I have worked to expose the dishonest tactics of the White House PR operation for more than four years. I share much of Gore's outrage, but this sort of partisan attack will obscure, rather than clarify, the fundamental democratic issues that are at stake.
Update 10/6: As the Washington Post explains, Williams was paid to "promote Bush's No Child Left Behind law through advertising on his cable TV and syndicated radio shows and other efforts," while Gallagher "had a $21,500 contract with the Department of Health and Human Services to help promote the president's" marriage initiative, which included "drafting a magazine article for the HHS official overseeing the initiative, writing brochures for the program and conducting a briefing for department officials." Both Williams and Gallagher offered favorable commentary on the policies they were being paid to promote at the same time that they were receiving funds from the administration.

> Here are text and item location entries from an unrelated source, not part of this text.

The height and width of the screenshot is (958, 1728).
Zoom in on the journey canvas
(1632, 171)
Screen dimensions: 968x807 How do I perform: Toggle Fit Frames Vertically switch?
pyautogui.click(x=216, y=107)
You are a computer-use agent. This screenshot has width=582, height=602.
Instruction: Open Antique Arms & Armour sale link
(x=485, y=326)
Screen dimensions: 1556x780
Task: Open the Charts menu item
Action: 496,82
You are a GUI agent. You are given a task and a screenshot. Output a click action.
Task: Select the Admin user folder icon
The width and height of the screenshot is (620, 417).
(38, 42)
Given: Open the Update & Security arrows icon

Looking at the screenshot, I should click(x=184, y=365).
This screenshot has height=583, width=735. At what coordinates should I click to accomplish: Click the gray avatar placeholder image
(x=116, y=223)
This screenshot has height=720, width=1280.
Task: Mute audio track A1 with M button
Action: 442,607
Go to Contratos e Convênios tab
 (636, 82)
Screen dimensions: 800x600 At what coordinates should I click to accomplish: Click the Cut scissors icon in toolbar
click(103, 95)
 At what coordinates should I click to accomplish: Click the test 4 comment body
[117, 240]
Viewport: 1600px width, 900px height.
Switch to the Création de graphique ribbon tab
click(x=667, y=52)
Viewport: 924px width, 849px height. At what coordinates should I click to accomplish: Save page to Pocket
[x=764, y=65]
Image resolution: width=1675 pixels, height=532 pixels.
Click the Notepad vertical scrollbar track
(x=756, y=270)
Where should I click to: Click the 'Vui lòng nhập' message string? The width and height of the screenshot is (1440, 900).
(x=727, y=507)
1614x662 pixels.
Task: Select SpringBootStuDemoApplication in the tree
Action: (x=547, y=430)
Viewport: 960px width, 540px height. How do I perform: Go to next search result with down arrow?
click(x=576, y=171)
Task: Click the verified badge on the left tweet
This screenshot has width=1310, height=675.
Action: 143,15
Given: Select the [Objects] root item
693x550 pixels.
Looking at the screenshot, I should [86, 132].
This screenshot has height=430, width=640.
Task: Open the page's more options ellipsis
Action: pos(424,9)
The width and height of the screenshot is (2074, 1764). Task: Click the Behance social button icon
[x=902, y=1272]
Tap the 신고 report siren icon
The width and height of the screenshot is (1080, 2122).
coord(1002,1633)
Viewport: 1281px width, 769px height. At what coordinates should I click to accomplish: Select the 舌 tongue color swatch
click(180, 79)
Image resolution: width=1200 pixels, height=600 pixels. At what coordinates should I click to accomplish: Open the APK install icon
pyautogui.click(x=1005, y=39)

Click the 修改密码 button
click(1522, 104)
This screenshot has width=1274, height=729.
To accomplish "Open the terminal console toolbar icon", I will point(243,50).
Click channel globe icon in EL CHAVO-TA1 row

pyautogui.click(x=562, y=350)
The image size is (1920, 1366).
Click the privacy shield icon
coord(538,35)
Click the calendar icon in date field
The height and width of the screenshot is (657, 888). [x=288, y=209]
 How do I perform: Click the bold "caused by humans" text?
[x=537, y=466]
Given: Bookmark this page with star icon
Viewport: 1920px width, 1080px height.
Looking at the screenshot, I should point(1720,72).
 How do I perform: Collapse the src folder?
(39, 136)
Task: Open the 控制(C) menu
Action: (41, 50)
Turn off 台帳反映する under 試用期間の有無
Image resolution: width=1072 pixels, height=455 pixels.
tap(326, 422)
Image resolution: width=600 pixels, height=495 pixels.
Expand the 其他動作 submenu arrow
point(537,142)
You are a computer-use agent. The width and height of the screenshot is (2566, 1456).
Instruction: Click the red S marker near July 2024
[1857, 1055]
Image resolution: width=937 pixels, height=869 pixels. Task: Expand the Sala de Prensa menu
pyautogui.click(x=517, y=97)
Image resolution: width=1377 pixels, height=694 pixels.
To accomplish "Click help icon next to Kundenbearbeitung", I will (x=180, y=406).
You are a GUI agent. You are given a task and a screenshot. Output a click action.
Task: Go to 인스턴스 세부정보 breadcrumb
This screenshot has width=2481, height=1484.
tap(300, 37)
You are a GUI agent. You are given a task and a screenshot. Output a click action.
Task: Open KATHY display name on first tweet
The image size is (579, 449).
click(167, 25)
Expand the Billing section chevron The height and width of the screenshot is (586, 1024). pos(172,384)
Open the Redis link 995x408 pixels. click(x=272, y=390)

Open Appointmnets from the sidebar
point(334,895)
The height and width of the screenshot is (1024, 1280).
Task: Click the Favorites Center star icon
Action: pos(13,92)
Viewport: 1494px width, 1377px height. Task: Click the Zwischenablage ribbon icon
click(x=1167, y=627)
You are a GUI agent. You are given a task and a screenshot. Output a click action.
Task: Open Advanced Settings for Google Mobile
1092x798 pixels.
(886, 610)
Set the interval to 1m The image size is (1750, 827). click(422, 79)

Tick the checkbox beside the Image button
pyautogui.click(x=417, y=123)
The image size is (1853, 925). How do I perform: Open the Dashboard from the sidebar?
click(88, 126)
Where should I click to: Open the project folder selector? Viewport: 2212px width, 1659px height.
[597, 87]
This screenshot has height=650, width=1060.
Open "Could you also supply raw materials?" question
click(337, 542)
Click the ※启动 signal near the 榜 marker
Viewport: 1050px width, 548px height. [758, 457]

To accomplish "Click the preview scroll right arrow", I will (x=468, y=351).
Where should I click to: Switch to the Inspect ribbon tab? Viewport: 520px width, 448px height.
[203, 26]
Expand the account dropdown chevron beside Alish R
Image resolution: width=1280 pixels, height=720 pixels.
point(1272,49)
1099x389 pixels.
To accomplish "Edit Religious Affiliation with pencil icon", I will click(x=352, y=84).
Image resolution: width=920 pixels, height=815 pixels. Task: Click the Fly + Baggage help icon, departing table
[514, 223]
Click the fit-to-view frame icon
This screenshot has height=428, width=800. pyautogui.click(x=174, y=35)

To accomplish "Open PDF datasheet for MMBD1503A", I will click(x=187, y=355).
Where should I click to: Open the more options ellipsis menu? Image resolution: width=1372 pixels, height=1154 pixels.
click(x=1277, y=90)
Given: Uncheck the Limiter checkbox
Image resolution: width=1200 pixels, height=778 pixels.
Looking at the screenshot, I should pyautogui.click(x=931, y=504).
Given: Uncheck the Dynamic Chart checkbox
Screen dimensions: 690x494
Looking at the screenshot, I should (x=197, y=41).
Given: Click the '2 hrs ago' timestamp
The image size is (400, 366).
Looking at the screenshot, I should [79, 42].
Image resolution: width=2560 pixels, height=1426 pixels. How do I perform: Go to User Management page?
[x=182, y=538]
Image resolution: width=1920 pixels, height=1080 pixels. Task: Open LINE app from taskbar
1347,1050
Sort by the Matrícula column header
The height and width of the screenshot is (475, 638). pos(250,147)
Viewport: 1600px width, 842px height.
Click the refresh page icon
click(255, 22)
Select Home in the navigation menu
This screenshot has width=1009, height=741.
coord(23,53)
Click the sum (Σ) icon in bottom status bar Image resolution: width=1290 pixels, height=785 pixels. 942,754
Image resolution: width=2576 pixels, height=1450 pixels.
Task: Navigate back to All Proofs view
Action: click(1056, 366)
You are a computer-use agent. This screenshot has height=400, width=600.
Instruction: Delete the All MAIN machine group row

Whether they were paid to promote Bush administration policies is more complicated, however, so I have amended the phrasing above to state that they were "allegedly paid for positive stories" (referring to Gore's claim).
Update 10/7: Michael Barone of US News & World Report linked to this post on his blog today, calling Spinsanity "admirable" and describing me as "a liberal who places honesty and accuracy ahead of scoring partisan points." Thanks Michael!